Work instruction
I'd like every line from the material below that has "will" in it.

The records
- - - -
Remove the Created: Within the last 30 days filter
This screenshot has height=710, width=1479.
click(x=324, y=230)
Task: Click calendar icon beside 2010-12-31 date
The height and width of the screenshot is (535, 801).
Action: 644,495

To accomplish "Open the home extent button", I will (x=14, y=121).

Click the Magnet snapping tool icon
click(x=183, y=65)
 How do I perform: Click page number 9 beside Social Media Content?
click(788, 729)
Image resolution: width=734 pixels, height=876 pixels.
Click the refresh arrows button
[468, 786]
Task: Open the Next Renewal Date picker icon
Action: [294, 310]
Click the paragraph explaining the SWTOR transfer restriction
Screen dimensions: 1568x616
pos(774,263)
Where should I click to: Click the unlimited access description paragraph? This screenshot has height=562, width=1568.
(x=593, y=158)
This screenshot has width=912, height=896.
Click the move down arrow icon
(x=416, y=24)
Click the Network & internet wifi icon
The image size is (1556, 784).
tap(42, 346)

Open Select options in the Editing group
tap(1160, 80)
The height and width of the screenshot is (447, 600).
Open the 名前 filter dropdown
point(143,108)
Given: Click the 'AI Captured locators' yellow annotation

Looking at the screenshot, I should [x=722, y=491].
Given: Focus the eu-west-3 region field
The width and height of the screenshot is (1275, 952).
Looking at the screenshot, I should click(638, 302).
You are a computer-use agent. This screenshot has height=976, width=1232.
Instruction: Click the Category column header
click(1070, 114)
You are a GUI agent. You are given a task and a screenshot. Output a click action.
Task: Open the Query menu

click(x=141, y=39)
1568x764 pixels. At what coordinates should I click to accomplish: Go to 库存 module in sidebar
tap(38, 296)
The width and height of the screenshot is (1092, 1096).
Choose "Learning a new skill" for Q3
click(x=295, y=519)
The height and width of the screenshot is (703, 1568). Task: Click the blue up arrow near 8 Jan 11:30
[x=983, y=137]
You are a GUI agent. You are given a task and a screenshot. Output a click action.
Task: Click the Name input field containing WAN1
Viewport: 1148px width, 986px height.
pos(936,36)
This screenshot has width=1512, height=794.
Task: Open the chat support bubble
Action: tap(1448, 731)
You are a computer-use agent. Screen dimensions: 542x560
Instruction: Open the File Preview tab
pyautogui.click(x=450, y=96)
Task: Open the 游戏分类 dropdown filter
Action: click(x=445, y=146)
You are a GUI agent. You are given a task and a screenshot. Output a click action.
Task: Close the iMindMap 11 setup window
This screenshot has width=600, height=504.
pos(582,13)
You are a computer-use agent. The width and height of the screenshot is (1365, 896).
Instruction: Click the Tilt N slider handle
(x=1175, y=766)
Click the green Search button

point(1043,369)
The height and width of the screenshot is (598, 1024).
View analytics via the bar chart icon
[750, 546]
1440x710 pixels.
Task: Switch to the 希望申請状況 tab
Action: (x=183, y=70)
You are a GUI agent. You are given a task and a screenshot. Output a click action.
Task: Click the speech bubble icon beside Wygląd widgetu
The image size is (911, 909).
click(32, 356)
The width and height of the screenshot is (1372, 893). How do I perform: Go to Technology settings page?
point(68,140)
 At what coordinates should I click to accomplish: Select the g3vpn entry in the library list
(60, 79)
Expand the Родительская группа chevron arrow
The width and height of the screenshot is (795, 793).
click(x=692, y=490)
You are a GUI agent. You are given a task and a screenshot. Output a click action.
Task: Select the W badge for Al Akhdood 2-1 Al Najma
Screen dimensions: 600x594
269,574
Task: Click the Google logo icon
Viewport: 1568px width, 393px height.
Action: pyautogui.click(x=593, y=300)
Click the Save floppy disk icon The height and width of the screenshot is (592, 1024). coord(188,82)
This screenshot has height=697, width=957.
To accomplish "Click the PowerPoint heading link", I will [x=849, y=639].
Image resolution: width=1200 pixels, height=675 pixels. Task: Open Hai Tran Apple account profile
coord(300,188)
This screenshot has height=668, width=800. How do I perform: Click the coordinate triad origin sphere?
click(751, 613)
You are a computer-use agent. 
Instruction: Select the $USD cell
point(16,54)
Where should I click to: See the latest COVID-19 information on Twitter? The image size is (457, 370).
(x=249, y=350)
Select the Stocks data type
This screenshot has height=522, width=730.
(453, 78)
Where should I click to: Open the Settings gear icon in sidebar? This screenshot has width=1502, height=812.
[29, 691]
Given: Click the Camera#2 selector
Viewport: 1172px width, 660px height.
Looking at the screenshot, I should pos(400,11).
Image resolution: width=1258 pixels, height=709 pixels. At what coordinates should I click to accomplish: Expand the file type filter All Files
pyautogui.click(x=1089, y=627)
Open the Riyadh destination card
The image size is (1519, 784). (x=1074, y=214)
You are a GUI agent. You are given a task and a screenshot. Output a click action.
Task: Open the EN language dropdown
- - - -
Finished task
To accomplish "Open the home extent button", I will (x=14, y=121).
To accomplish "Click the PowerPoint heading link", I will [x=849, y=639].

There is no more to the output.